Visiting Antarctica – Earth’s Last Frontier

Earth’s Last Frontier

Neko Harbour, Antarctica
Neko Harbour, Antarctica

Antarctica – That continent down under. Yes, way down under, below Down Under Australia and New Zealand. It’s where you’ll find the South Pole, and is home to many different species of penguins, seals and whales. Antarctica is also considered one of the coldest places on earth, with temperatures plummeting to as low as -89 degrees Celsius.

Not many people have visited Antarctica. Getting there is half the battle. There are no infrastructure on the continent, apart from some research bases that are run by a few countries, and are only visited and accessed by those who work in them. The easiest way is to cross the Southern Ocean via a cruise ship, which can take between 2-4 days, depending on where you begin your journey.

In my case, I started the trip from Ushuaia, at the southernmost part of Argentina. Many cruise companies operate tours to Antarctica from here, and is the shortest way to reach the white continent. It takes 2 days to cross the Drake Passage, and if you’re lucky, the crossing will be smooth as a lake (or in my case, rough as a storm with 10-meter waves crashing onto the ship for 2 days!)

MV Ushuaia ship
MV Ushuaia ship

The ship that I took to Antarctica was called M/V Ushuaia. It was a former US Oceanographic research vessel which was then converted into a cruise ship. It’s a pretty comfortable ship, though this is not your typical massive commercial cruiseliner. This ship can only take 88 passengers, and it doesn’t have a swimming pool or gym or theatre (though it has a lecture room which is used for lectures about the environment and landscape of Antarctica before reaching the White Continent). It’s got the basic facilities but they are all in great order.

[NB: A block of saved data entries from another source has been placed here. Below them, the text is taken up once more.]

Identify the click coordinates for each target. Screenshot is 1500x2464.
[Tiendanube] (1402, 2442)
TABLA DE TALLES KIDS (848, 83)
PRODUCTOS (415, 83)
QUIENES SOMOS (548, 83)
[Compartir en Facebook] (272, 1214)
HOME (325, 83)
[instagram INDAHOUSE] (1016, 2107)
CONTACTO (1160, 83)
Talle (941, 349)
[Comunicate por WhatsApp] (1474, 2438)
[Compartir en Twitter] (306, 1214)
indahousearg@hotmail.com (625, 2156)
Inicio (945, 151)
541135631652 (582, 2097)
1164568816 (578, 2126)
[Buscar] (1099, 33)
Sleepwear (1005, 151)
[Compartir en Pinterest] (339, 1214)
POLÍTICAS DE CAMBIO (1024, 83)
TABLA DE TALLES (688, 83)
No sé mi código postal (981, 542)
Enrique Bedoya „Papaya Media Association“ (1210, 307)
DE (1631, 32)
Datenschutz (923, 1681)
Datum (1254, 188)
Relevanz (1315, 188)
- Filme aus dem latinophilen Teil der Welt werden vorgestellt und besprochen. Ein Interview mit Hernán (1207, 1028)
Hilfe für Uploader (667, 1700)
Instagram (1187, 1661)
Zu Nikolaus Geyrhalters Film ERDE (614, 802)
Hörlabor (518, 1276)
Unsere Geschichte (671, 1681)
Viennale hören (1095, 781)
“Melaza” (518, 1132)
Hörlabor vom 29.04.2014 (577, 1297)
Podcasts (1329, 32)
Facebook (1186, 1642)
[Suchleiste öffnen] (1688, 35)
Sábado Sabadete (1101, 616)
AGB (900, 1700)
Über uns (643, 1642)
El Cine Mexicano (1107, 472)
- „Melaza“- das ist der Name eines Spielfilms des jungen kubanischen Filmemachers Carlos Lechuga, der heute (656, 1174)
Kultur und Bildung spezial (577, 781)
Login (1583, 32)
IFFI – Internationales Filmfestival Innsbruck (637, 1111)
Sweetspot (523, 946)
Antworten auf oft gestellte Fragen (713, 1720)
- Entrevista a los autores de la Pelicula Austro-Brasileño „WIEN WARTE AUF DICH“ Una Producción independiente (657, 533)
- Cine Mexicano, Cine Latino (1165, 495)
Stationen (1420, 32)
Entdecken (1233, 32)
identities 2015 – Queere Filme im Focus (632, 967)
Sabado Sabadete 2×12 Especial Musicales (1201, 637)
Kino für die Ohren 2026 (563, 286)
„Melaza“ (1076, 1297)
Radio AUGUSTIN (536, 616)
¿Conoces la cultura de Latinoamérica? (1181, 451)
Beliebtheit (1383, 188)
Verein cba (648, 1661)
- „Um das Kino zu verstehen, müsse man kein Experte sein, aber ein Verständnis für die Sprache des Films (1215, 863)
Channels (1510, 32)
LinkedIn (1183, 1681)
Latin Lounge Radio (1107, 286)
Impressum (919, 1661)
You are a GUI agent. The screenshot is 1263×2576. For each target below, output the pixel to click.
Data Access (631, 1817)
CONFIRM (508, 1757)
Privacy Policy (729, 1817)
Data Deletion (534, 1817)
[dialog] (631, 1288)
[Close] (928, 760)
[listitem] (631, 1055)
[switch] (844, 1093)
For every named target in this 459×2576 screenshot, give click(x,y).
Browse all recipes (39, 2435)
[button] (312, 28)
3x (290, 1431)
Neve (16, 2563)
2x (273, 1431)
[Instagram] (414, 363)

Highlights from the trip to Antarctica:

View from the top - Cuverville Island
View from the top – Cuverville Island

1.) The pristine scenery -Not many places in the world is uninhabited and absolutely pure, and Antarctica is one of them. No one lives in the continent, and the only people apart from tourists that are in Antarctica are scientists and researchers.

Curious seal - Paradise Bay, Antarctica
Curious seal – Paradise Bay, Antarctica

2.) Wildlife – Penguins, seals, and whales – and so many other Antarctic birds! Wildlife in Antarctica is thriving, thanks to the end of whaling and the signing of the Antarctic treaty that limits the number of tourists allowed on shore at a certain point in time. The wildlife is definitely unique, and you can get up close to them (though not too close and not close enough to touch them and frighten them).

Midnight sun - taken at 12 midnight
Midnight sun – taken at 12 midnight!

3.) Midnight Sun – As the cruise season starts in the summer, the sun hardly sets in Antarctica during that time. It’s something that I have not experienced and is quite a novelty to see.

Port Lockroy Antarctica
Port Lockroy, Antarctica

4.) Port Lockroy – this British Antarctic station is the only place where you can buy souvenirs and post stuff anywhere in the world (though it may take 3 months to get any of your stuff as it goes via London on a ship before it gets sent to your address). This old station has a museum of what life was like when it was a fully functioning research station, and next door to it is the post office and shop.

Glacier on Paradise Bay - Antarctica
Glacier on Paradise Bay – Antarctica

5.) Icebergs and glaciers – I’ve always been fascinated by the ice, from glaciers to snow-capped mountains to icebergs. Icebergs intrigue me because of the fact that you don’t see how big it is underneath. Glaciers in Antarctica are just absolutely majestic and imposing. They tower above you like a massive skyscraper and it’s awe-inspiring to see them up close!


The easiest way to get to Antarctica is to take one of a few cruise companies that depart from Ushuaia, Argentina in the southern hemisphere summer season (November – early April). To get to Ushuaia, you can take a 4-hour flight from the Argentinean capital, Buenos Aires, via LAN or Aerolineas Argentinas (frankly, I would recommend LAN if you want to get there for sure – at the time of writing, Aerolineas is still notorious for long flight delays and immediate flight cancellation without accommodating passengers to other flights).

I took the ship M/V Ushuaia, which was operated by Antarpply and is one of the best value-for-money Antarctic cruises available. The amenities inside the ship are ok, it’s more than just basic but it is not like one of those luxury cruiseliners that ply the world’s oceans. The crew and expedition leaders were fantastic and friendly, and the food was really great!